Booger Jokes for Kids
- What comes out of your nose at 150 mph? Lambogreeny.
- How do you stop your nose from running? Take away its shoes.
- What did the booger say to the underside of the desk? “I’m stuck on you.”
- What did the booger write in its Valentine’s Day card? “I’d pick you first.”
- What do you call a booger on a diet? Slim Pickins’.
- What’s a snot rocket’s favorite restaurant? Booger King.
- Why did the booger cross the road? Because he was being picked on.
- What’s another name for a snail? A booger wearing a crash helmet.
- What did the booger say to the finger? “Pick on someone your own size.”
- What’s the difference between a prince and a booger? A prince is an heir to the throne. A booger is thrown into the air.
- People keep asking me if I helped elect the booger. I keep telling them he wasn’t my pick.
- What’s the difference between boogers and broccoli? Kids don’t eat broccoli.
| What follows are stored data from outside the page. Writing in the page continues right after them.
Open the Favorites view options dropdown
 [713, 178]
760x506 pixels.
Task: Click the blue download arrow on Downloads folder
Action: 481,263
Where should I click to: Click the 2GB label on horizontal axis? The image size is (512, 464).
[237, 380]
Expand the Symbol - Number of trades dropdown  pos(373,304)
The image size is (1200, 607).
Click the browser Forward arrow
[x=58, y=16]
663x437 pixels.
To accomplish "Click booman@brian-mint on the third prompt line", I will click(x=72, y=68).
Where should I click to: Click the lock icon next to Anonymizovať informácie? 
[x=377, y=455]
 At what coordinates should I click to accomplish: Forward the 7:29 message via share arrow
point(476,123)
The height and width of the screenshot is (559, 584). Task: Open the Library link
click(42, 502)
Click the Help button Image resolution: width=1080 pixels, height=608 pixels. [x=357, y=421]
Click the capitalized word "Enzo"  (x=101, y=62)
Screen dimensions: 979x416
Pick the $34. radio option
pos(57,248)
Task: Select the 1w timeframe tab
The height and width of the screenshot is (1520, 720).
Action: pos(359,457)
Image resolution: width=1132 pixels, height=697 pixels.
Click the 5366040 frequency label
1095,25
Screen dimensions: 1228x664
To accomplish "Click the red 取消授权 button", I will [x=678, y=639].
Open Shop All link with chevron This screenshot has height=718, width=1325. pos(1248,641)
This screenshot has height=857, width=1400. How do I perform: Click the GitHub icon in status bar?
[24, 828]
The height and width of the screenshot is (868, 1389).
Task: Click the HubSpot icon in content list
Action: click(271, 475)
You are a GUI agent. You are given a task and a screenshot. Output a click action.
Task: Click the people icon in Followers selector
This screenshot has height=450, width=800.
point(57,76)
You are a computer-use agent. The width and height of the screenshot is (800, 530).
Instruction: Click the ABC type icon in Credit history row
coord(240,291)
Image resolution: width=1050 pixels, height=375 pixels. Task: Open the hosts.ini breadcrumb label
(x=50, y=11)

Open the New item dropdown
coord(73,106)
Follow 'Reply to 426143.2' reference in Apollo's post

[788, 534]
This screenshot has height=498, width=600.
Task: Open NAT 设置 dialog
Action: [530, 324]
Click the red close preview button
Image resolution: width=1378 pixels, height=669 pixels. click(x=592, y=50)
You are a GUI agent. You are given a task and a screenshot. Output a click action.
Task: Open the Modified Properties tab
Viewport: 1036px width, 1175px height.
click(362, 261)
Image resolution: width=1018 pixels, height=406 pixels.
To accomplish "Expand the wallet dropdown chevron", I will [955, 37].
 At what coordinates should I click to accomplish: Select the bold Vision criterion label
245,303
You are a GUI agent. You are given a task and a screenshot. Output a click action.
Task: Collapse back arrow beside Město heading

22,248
- What does a booger tell its true love? I’m stuck on you.
- Which borough was the booger excited to visit? The Boogie Down Bronx.
- Two snowmen decide to have a cake for dessert. After taking a bite, one snowman spits it out and says it tastes like boogers. The other snowman says, “Well, it is carrot cake.”
- What do you call a documentary on boogers and snot? Engrossing!
Weiner Jokes for Kids
- What did the elephant say to the naked man? “How do you breathe through that thing?”
- A pirate walks into the doctor’s office: Pirate: “Doc, you got to help me. Me ship’s steering wheel is stuck to me crotch.” / Doctor: “So, what’s the problem?” / Pirate: “Doc… it’s driving me nuts!”
- How does a wiener thank its parents? “Franks a lot!”
- How does a wiener go camping? In a Wiener-bago.
- Why was the banana sad after its race? It lost to the eventual wiener.